I tried telling everyone, what I knew. I have no evidence, no facts, nothing to back up my words other than feelings and instincts. But all I sought to gain from those words is an awareness. Maybe some of you know more about this, may be you don't. This isn't doomsday I am talking about and it is just an instinct like the one we get sometimes. That something is going to happen. I did not, and do not want anyone to think I am saying this for fame, no. I probably get more unpopularity from this, with people thinking of me, as another one of those stunts for doomsday or the end of the world. With those words all I wanted is for people to feel what I felt thats it, to share what I was feeling. And it is upto all of you to believe or not,  to feel it or not. Just by sharing , I thought...more people will be able to maybe see what this 15 year old thought he saw. I am not asking any of you, to do it if you do not want to. The day before yesterday when I

posted that Opuss, I was against anyone commenting on it when seeing and treating it as another one of those stories or dramatic articles which say something, just to inspire. I did try to inspire, but only those who were afraid, or had doubt because that is all what is in me now. Confusion is inevitable, but everyone thinks differently. Maybe this...something.. is a way of showing everything as it is. Maybe its something else. And noone can ever know everything about anything. There's always an ocean more of possibilities. Just for me, this confusion seems like it is trying to nudge me into a way I have missed out. It just feels like this confusion was preplanned and meant to be... And I feel...like there is something I have to do, but I do not know what. I feel, like what I have to do, will be huge, and I know that none who read this or the previous places I have mentioned this, will never believe me. When I myself read it, it sounds cheesy enough so

I can't ask you to believe it. But I still wrote this, because maybe this one will stay in your minds. Maybe those who read this will remember what I said sometime in the future. Maybe, this won't matter at all. But I'm taking a leap of faith , yes.
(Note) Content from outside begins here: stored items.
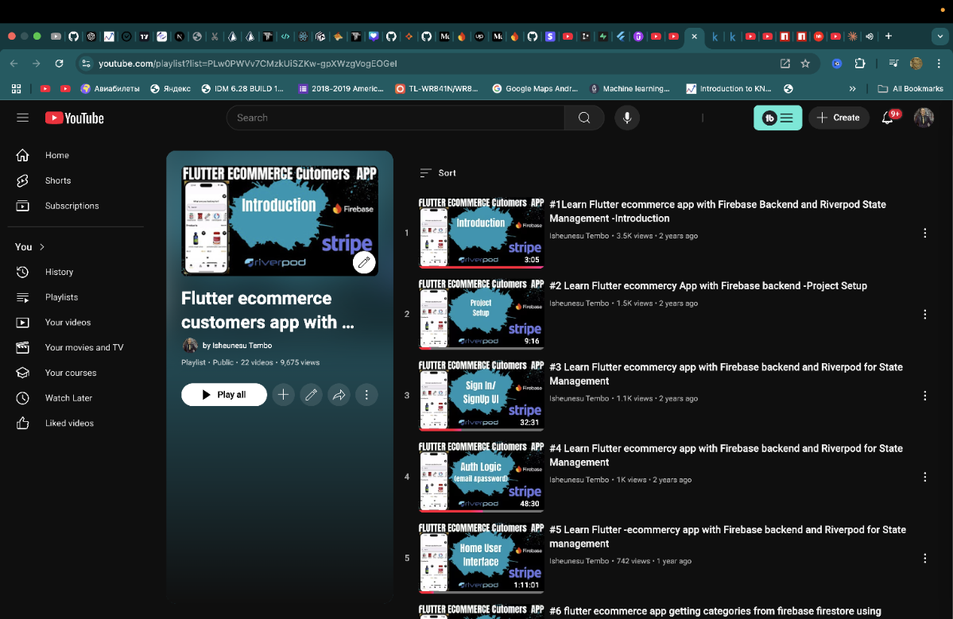953x619 pixels.
Task: Expand the browser extensions puzzle menu
Action: coord(861,63)

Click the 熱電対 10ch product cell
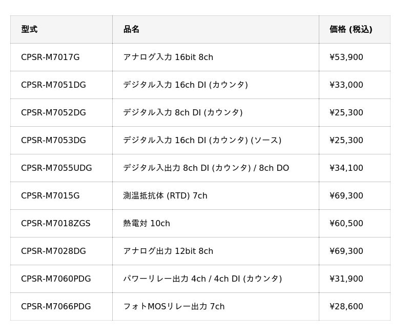click(147, 223)
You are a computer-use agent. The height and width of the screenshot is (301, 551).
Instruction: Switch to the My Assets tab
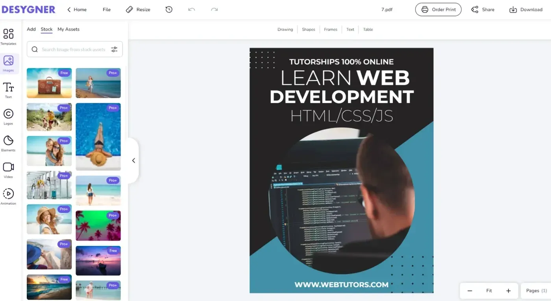[x=68, y=29]
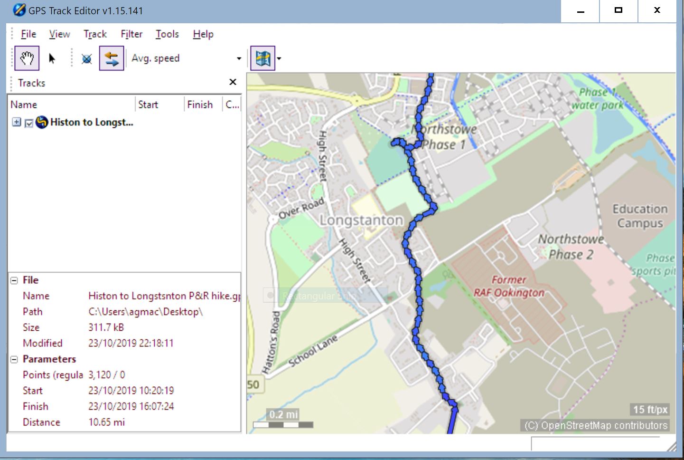Click the crossed-out point filter icon

click(86, 59)

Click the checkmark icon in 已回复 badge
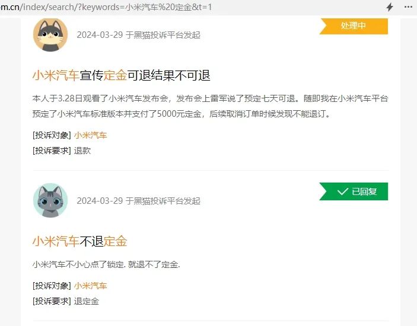pos(342,191)
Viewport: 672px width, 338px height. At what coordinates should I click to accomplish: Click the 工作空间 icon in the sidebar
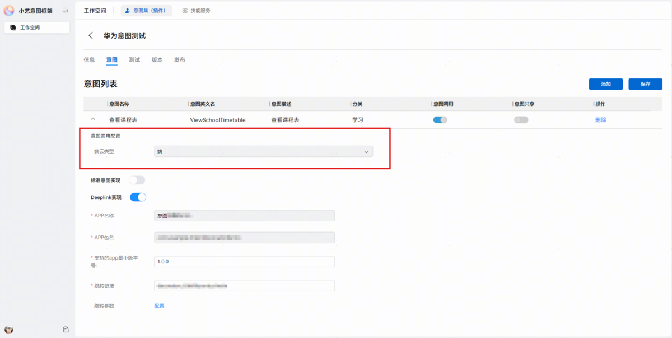tap(13, 27)
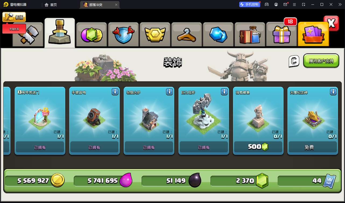
Task: Click the 腾讯客户支持 green button
Action: click(321, 61)
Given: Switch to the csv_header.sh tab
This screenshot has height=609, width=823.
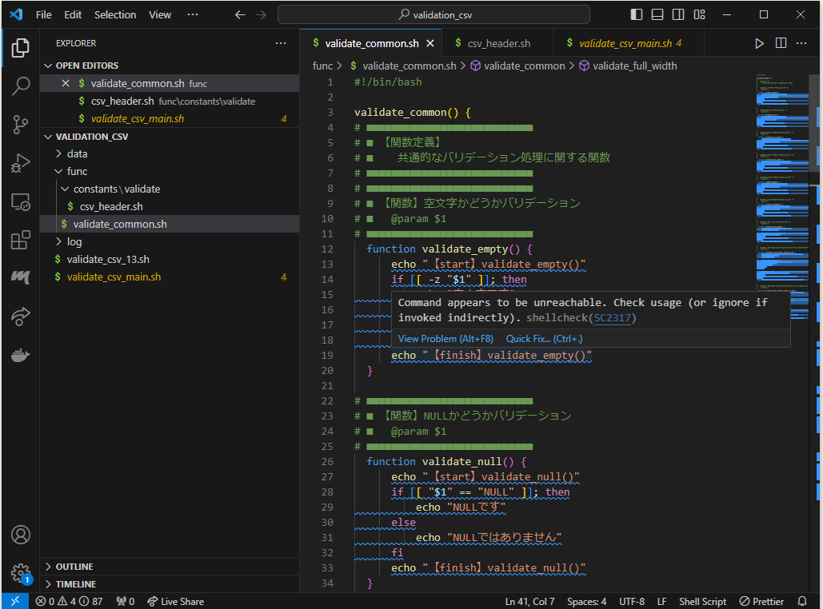Looking at the screenshot, I should coord(497,43).
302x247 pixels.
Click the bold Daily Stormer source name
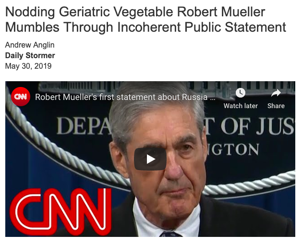30,56
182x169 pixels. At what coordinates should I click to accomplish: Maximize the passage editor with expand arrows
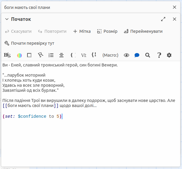(163, 19)
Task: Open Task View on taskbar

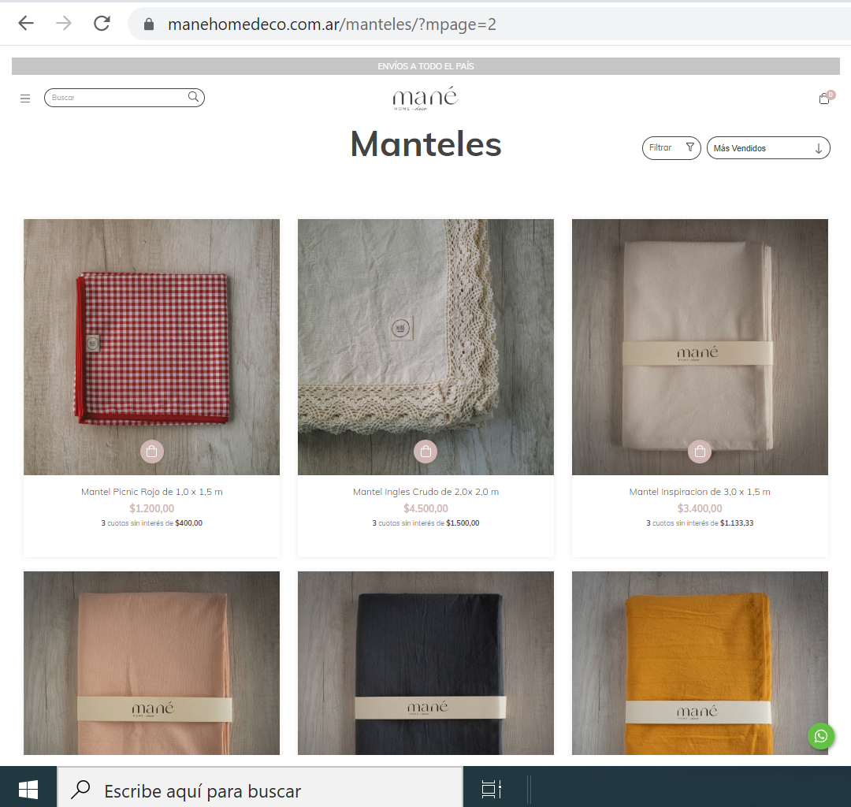Action: [x=492, y=789]

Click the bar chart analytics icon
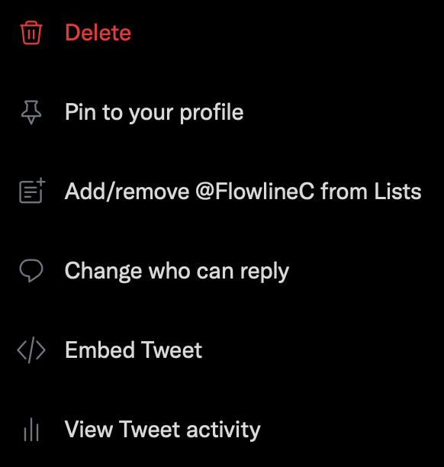pos(31,430)
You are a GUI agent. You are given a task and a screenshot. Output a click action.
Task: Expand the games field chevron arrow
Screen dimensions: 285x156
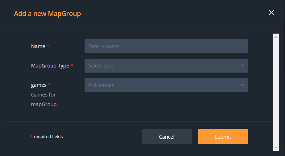[242, 85]
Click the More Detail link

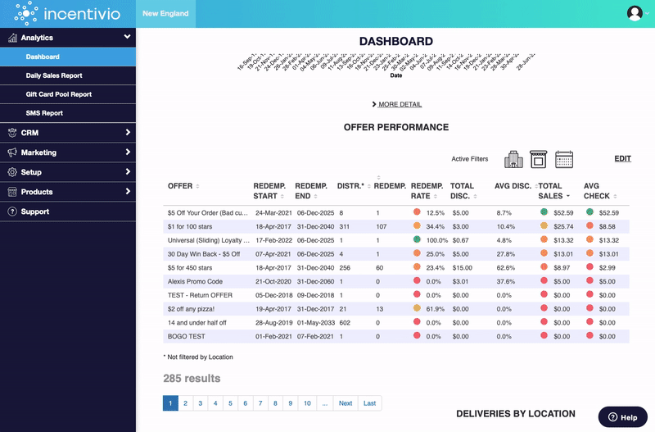coord(397,105)
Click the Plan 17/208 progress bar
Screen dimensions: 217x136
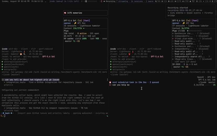[x=194, y=31]
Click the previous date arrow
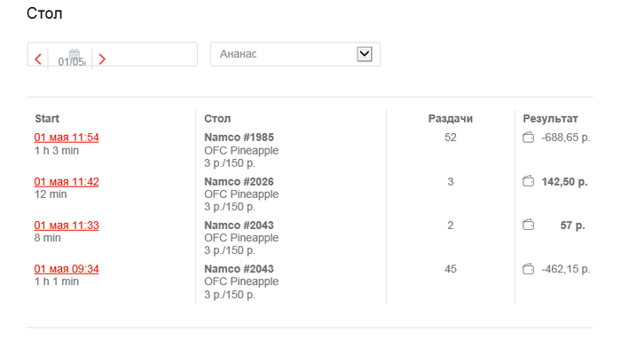 pyautogui.click(x=38, y=59)
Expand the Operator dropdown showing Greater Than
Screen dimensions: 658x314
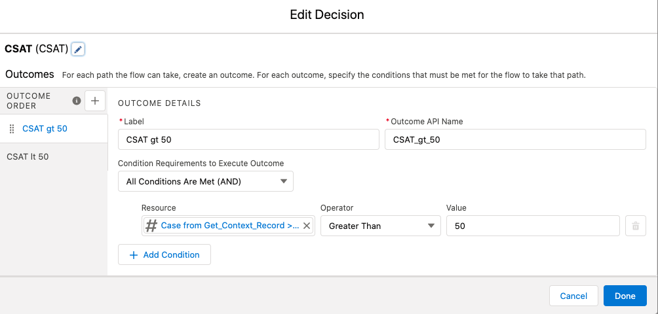point(379,226)
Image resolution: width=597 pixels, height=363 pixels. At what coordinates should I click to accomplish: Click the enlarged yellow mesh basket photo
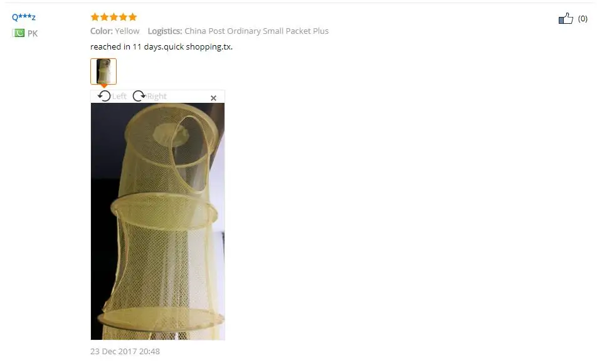[x=157, y=221]
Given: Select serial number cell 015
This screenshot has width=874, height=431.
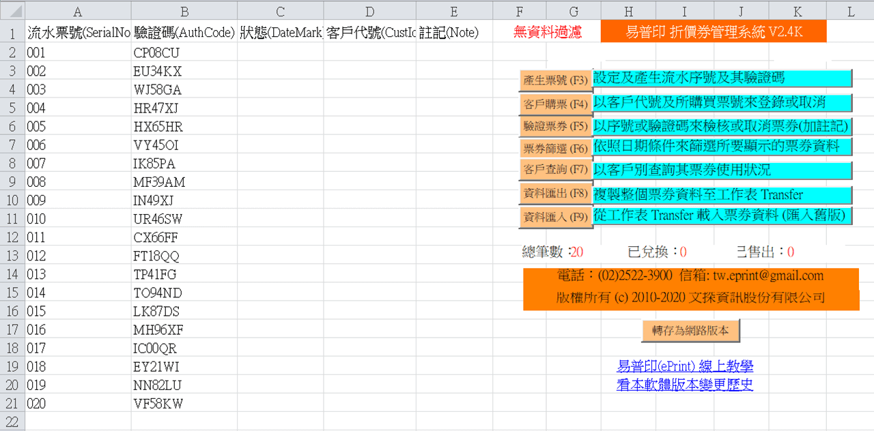Looking at the screenshot, I should [77, 311].
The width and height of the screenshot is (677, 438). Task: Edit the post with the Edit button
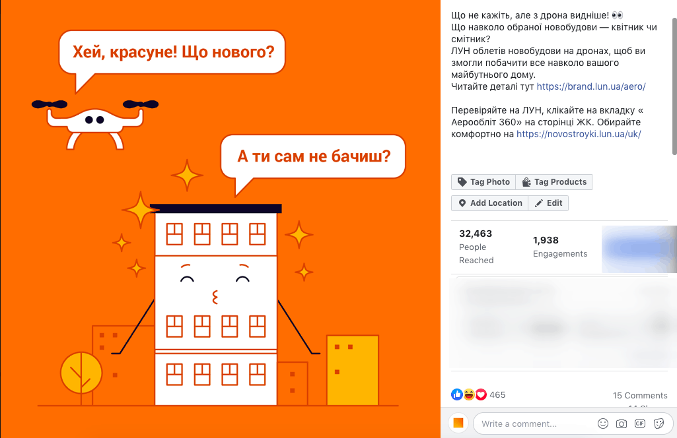(x=548, y=203)
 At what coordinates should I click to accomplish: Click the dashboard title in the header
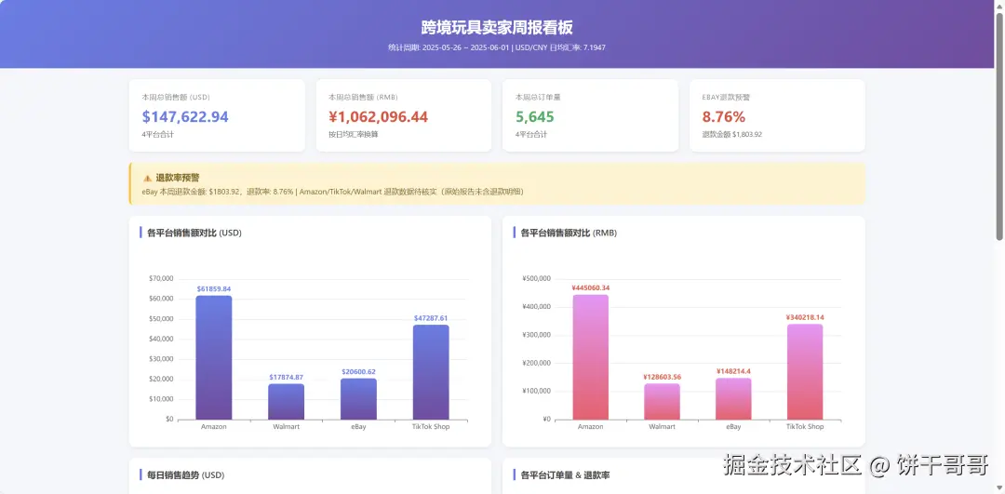pyautogui.click(x=497, y=28)
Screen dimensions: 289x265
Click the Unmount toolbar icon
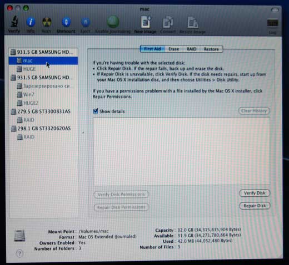pyautogui.click(x=66, y=22)
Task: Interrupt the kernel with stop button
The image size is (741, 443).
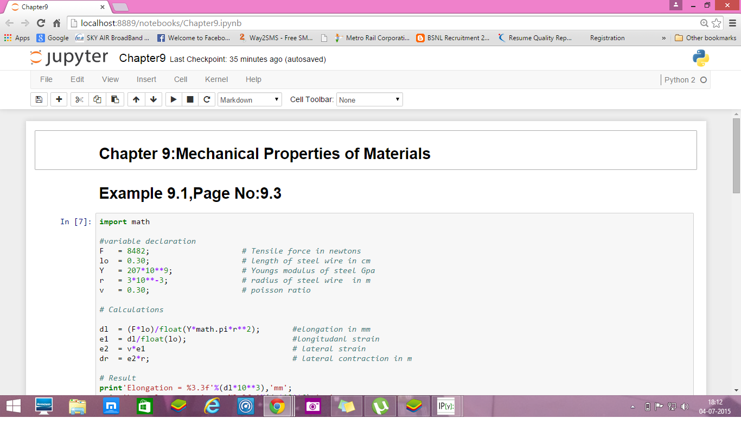Action: (x=190, y=100)
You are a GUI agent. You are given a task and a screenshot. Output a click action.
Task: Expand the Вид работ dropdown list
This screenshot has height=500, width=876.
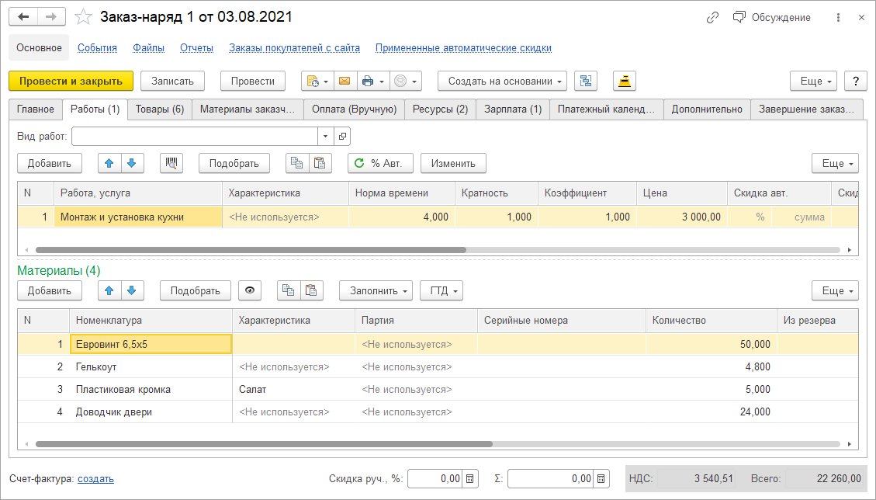point(325,137)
I am trying to not ignore those signs I see around... And on an impulse last night, I wrote that, even when a day before, I wouldn't have dreamed of. It was a risk I took, thinking maybe it will get big, and maybe everyone will get to know. And that's why I asked to spread it, and not spread it by referring me or my words to anyone, no. Spread it by asking people maybe, if they feel something wrong too. Like something has to happen. If so, maybe if they would like, please ask them to ask others too. That's all.